The 74-year-old said she would record one final album with Stevie Wonder before stepping out of the limelight.
“I must tell you, I am retiring this year,” the Queen Of Soul told a Detroit TV station, adding that she felt “exuberant” about her plans.
One of the most distinctive voices in popular music, she is known for hits including Respect and Dr Feelgood.
Among her career highlights are:
More than 20 number one singles in the USFirst woman inducted into the Rock and Roll Hall of FameWon the Grammy for best R&B vocal performance for eight consecutive years from 1968 to 1975Awarded the Presidential Medal of Freedom by President George W Bush in 2005
Franklin has been performing since she was 19, but has been suffering from ill health in recent years.
In 2010, she had to put her career on hold following abdominal surgery and has since slowed down her once-prolific tour schedule.

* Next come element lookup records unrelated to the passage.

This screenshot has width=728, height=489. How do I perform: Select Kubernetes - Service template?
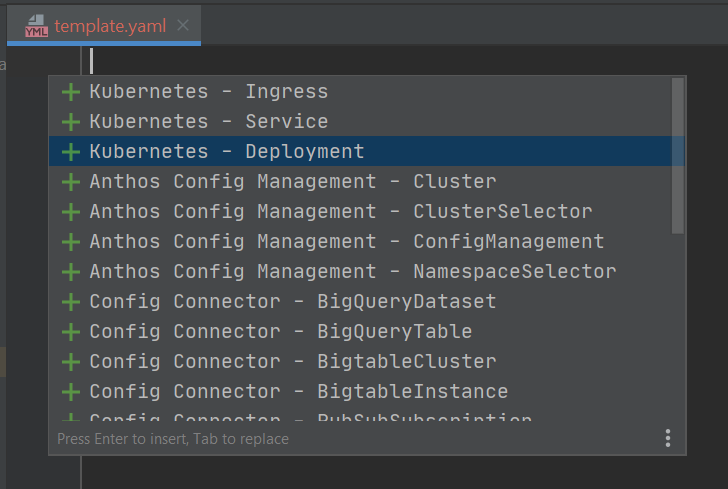208,122
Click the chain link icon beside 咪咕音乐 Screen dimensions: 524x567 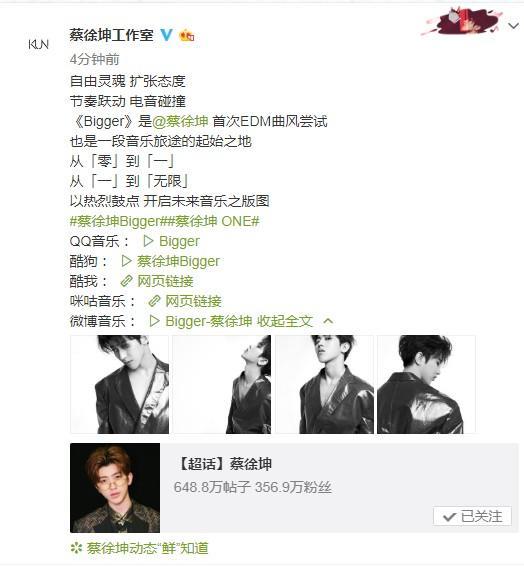point(154,301)
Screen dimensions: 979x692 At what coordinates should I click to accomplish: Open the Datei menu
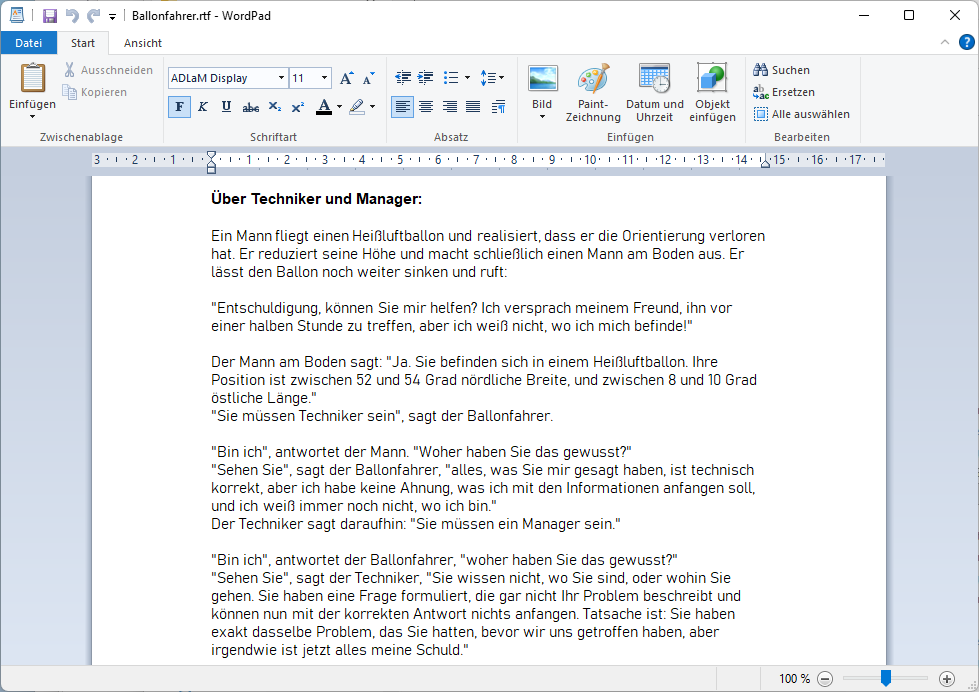29,43
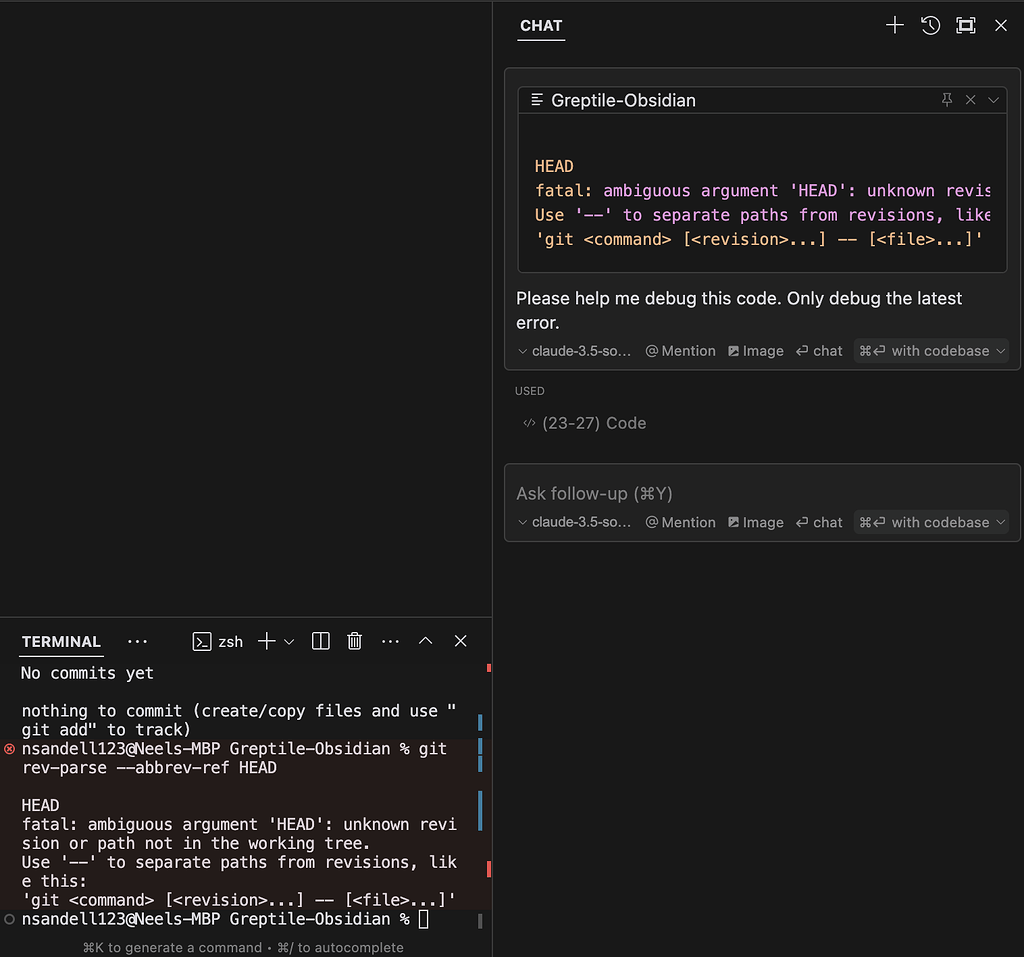1024x957 pixels.
Task: Collapse the Greptile-Obsidian code block
Action: tap(993, 100)
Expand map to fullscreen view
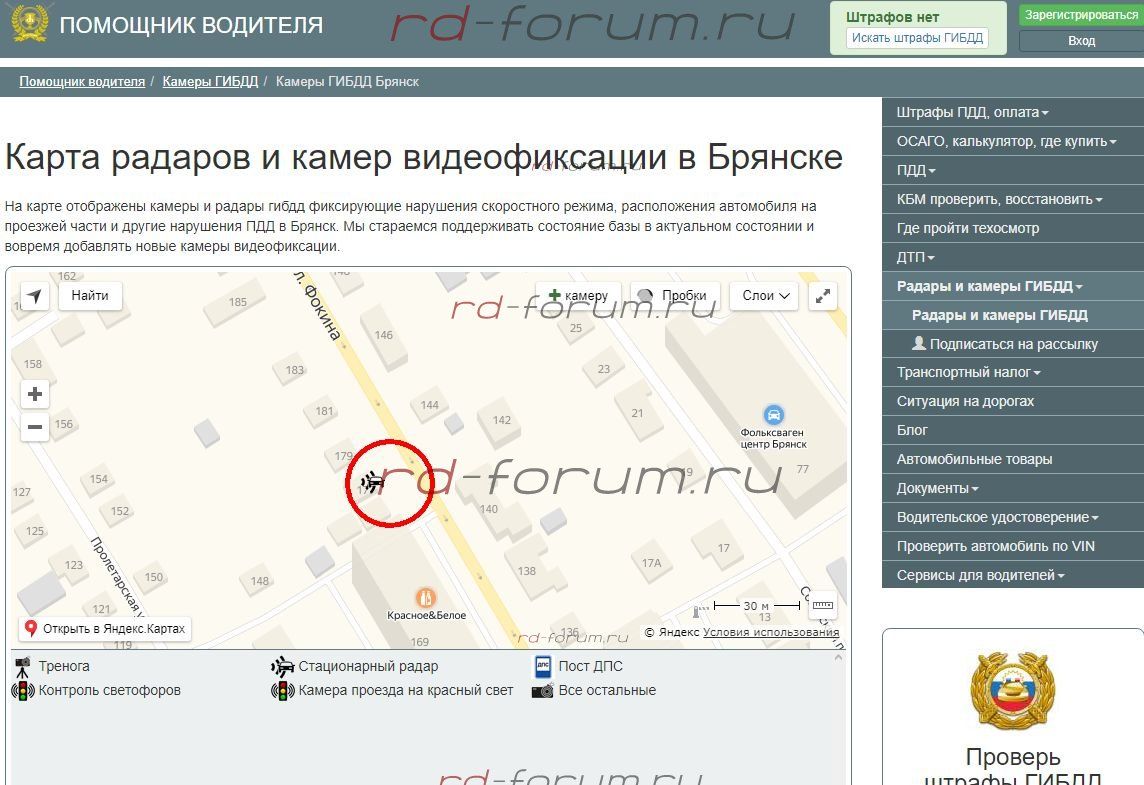 pos(822,296)
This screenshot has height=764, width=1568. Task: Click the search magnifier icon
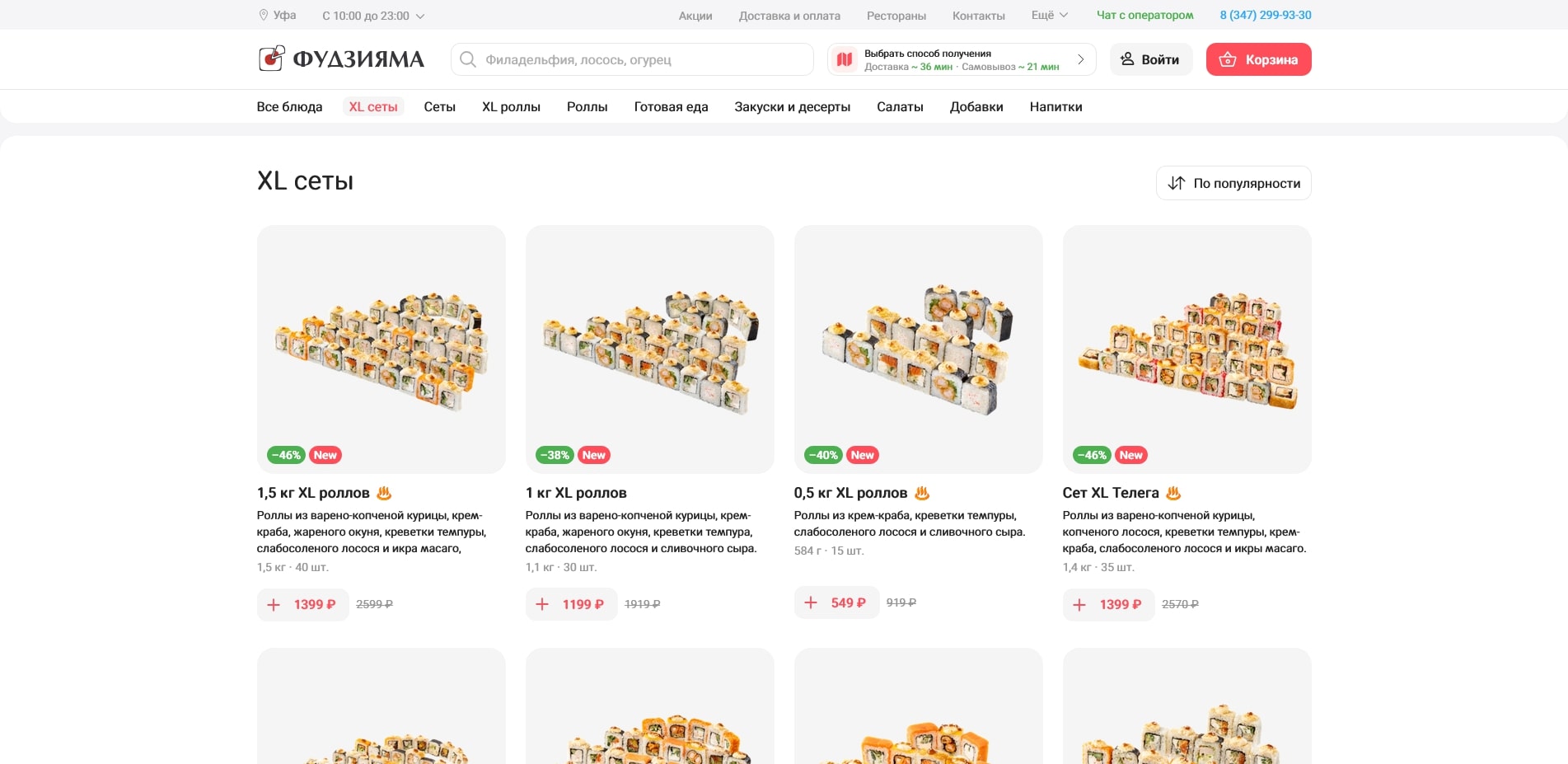(468, 59)

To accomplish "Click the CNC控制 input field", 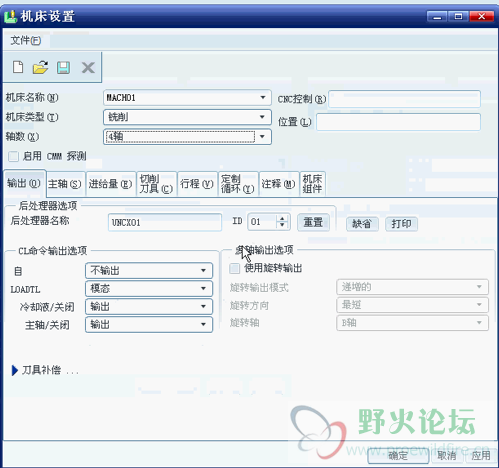I will (404, 99).
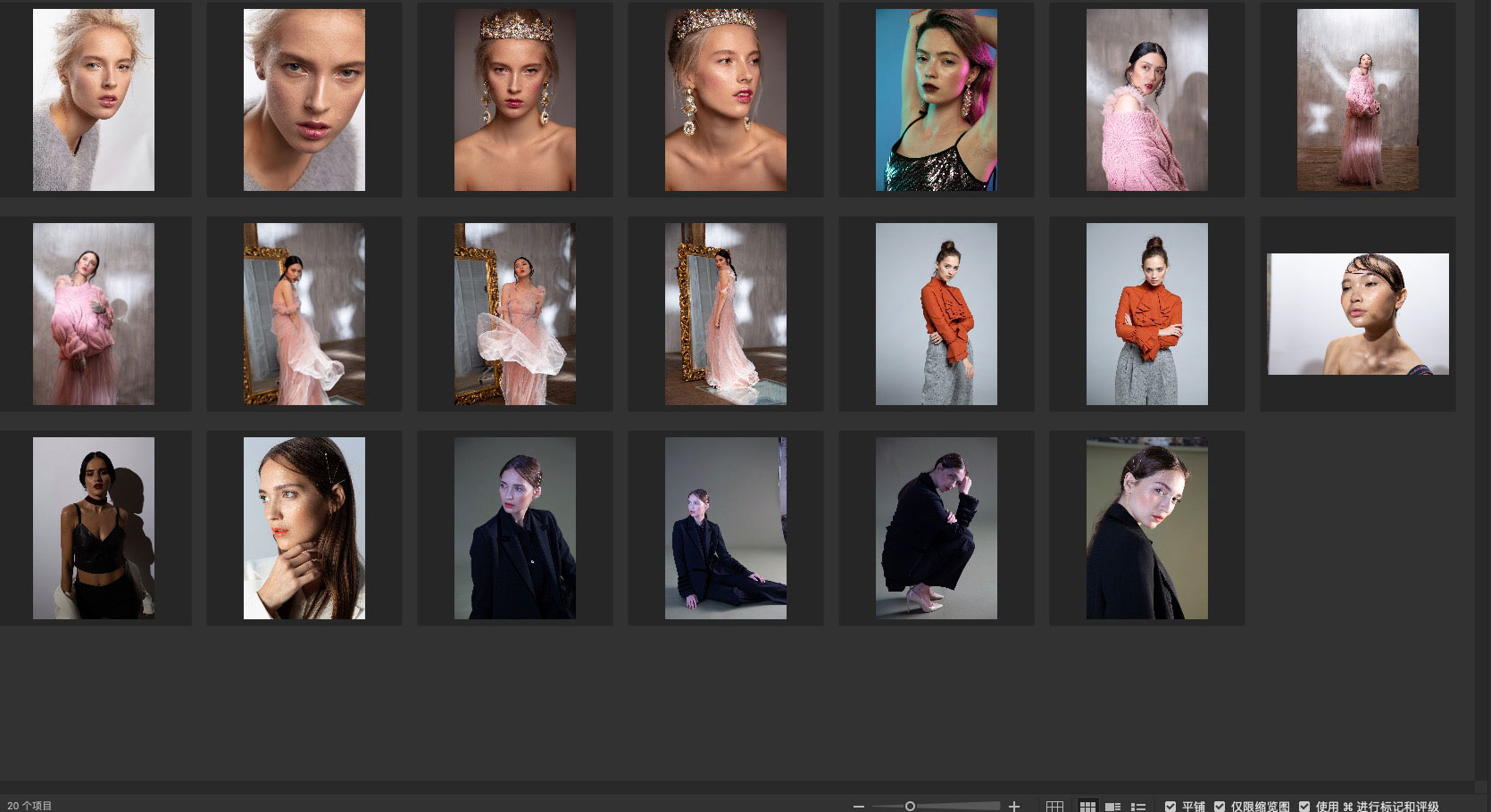
Task: Select the thumbnail grid view icon
Action: [x=1087, y=806]
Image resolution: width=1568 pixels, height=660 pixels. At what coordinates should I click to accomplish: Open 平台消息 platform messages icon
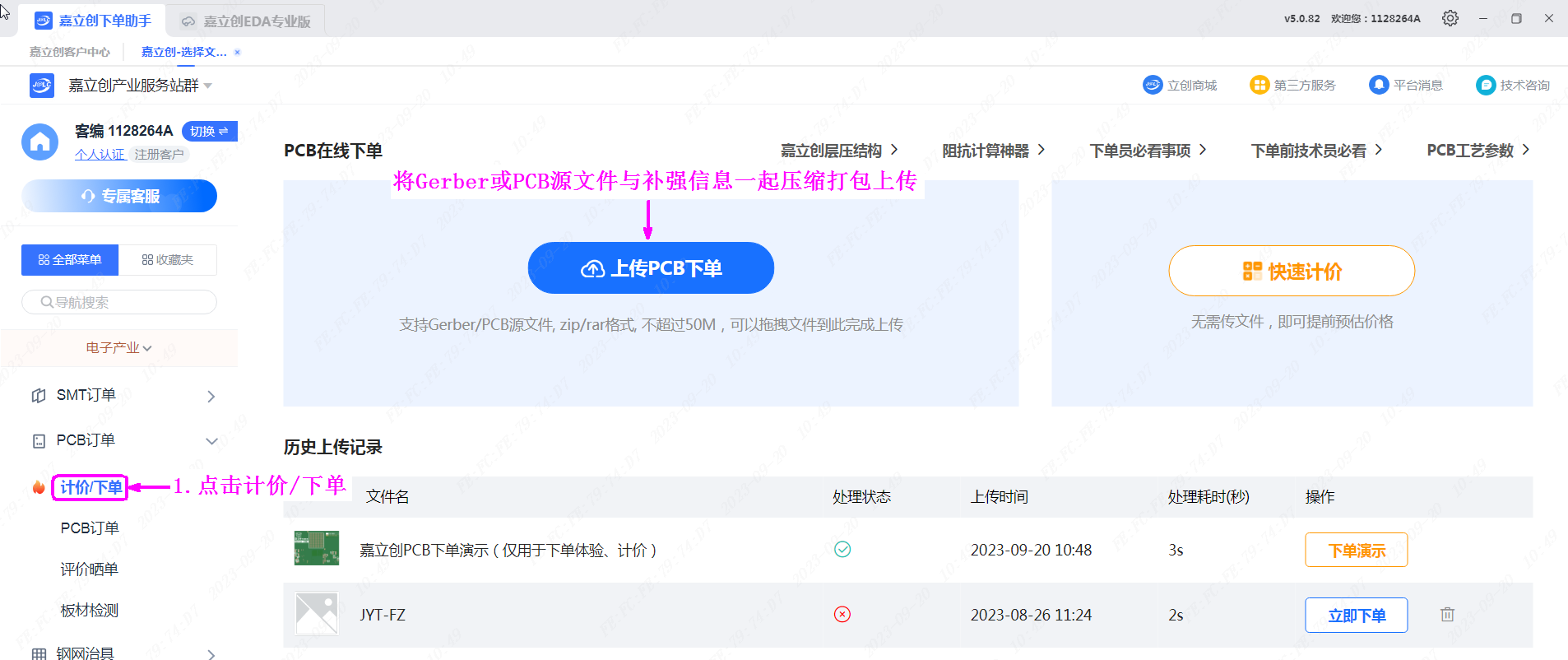pyautogui.click(x=1378, y=85)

Looking back on her success, the star said: “I feel very enriched and satisfied with respect to where my career came from and where it is now”.
There is a caveat to her retirement plans: The singer said she would remain open to “some select things, many one a month, for six months out of the year”.
“I’ll be pretty much satisfied, but I’m not going to go anywhere and just sit down and do nothing,” she added. “That wouldn’t be good either.”
Born in Memphis to a famous Baptist preacher, Franklin was tutored from an early age by gospel stars like Mahalia Jackson and Clara Ward.
She struggled to find fame in the early years, with record label Columbia unsure how to frame her impressively powerful voice.
A move to Atlantic Records in 1966 turned things around. Producer Jerry Wexler paired her with the famed Muscle Shoals Rhythm Section, who prompted some of her most soulful, fiery performances.
By 1968, she was renowned throughout America and Europe as “Lady Soul” – a symbol of black pride, who was presented an award by Martin Luther King, and appeared on the cover of Time.
Although she faltered in the era of disco, an appearance in cult comedy The Blues Brothers brought her back into the public eye and she scored a number of big hits in the 1980s, including Who’s Zooming Who? and the George Michael duet, I Knew You Were Waiting (For Me).
She has continued to record and perform since, and two years ago, the star reduced President Obama to tears when she performed (You Make Me Feel Like) A Natural Woman at the Kennedy Center Honours ceremony.